SOURCE MATERIAL START

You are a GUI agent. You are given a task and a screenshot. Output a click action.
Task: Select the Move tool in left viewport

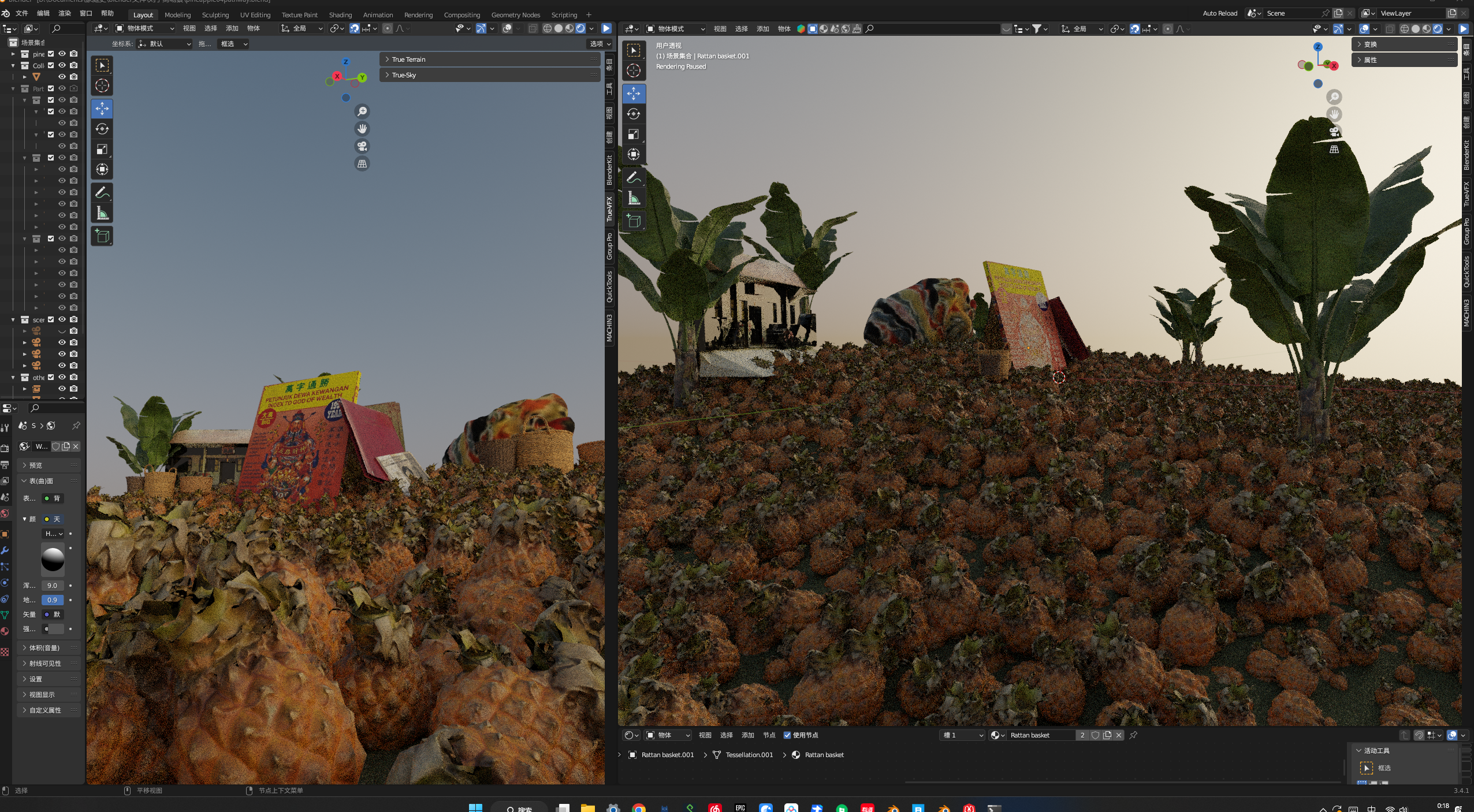point(102,108)
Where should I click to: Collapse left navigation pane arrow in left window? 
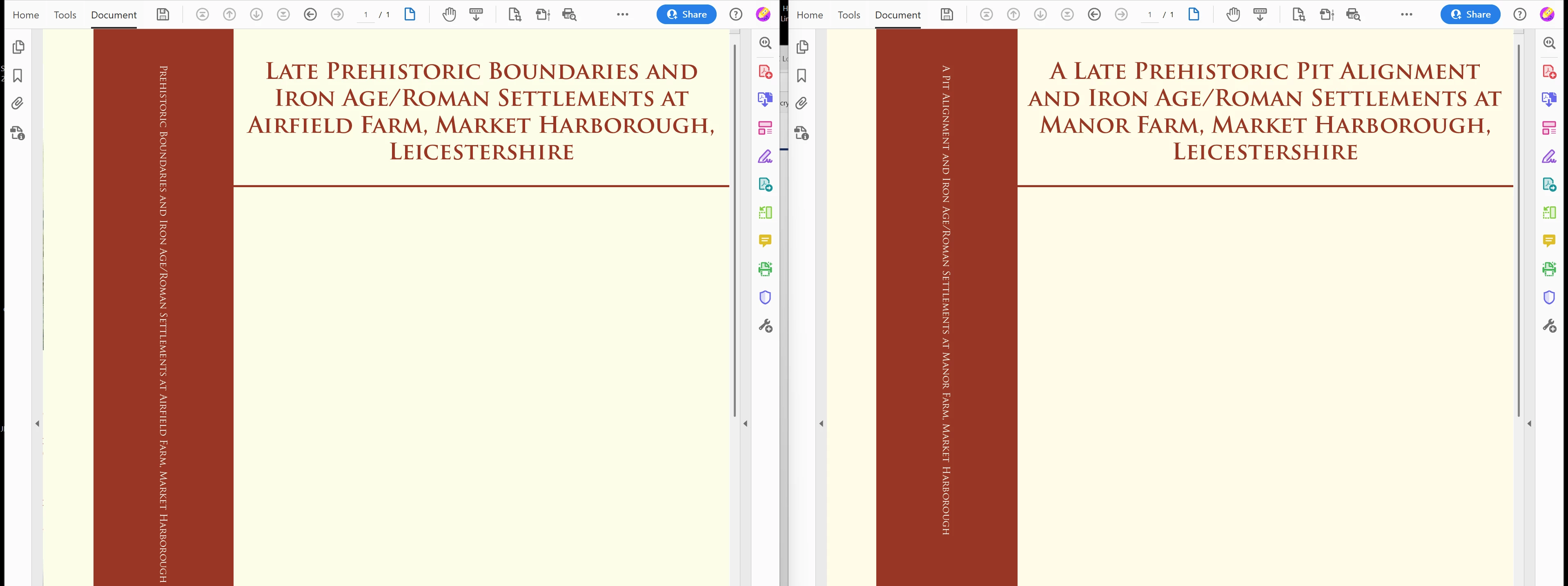pyautogui.click(x=37, y=423)
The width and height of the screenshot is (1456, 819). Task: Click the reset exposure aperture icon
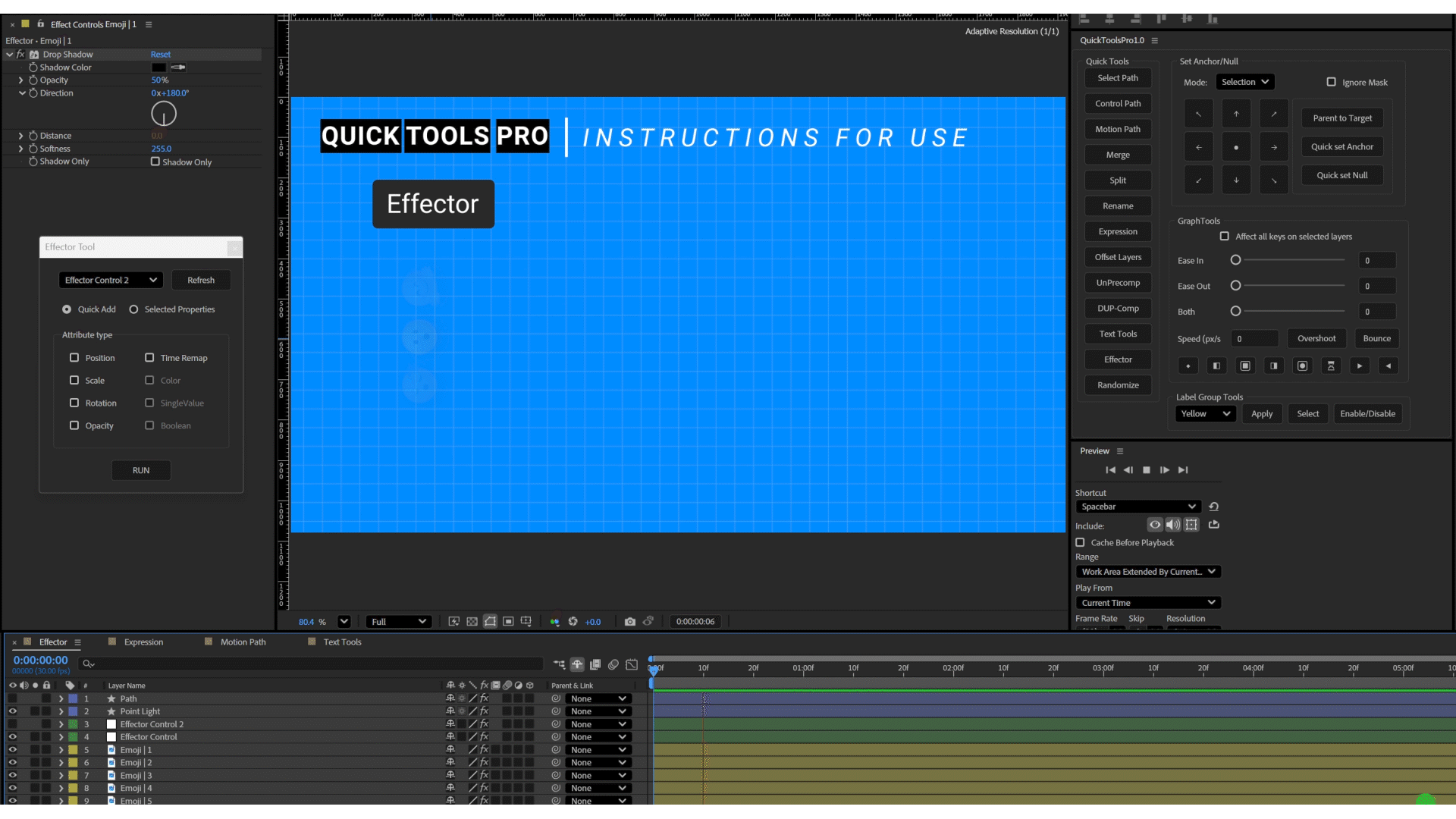click(573, 622)
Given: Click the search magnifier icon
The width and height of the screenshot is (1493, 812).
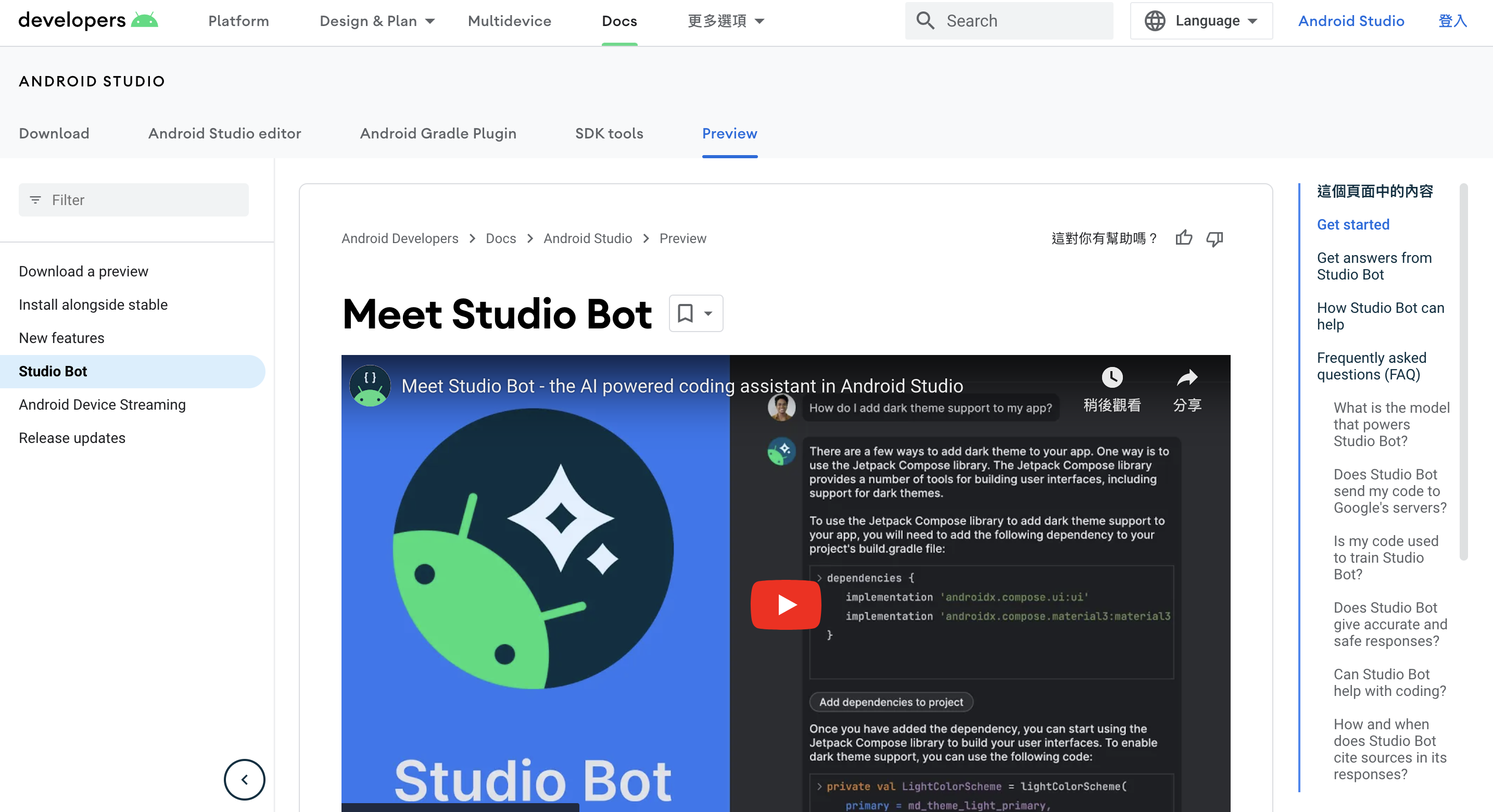Looking at the screenshot, I should 926,20.
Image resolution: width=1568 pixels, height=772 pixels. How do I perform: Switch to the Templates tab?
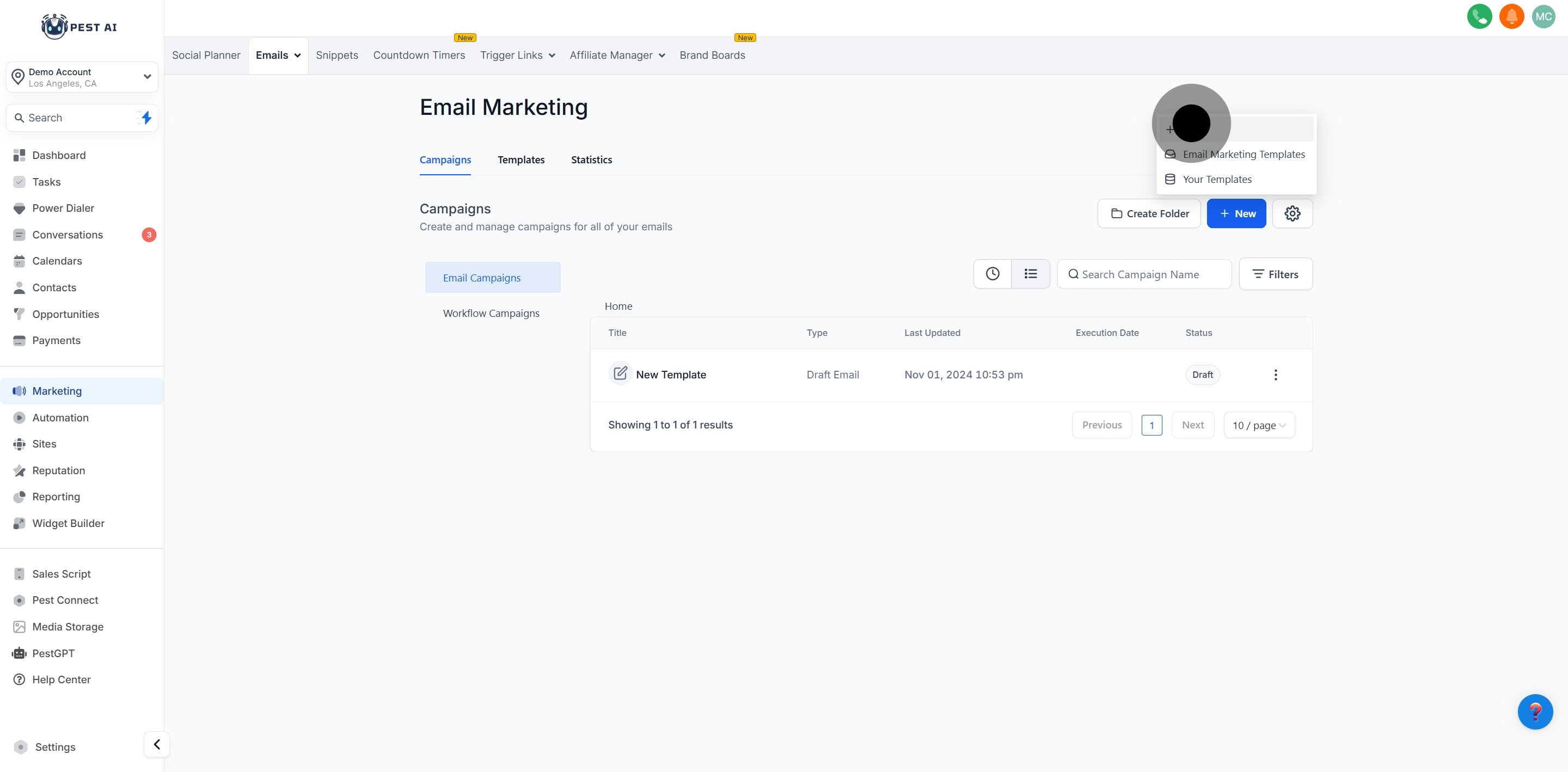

SOURCE MATERIAL END

### TASK DESCRIPTION
What is needed is a word-for-word repeat of every line from the line with "The width and height of the screenshot is (1493, 812)." to the end of the entries above; leave out the pictures.

### EXERCISE ANSWER
The width and height of the screenshot is (1493, 812).
Looking at the screenshot, I should 926,20.
Image resolution: width=1568 pixels, height=772 pixels. How do I perform: Switch to the Templates tab?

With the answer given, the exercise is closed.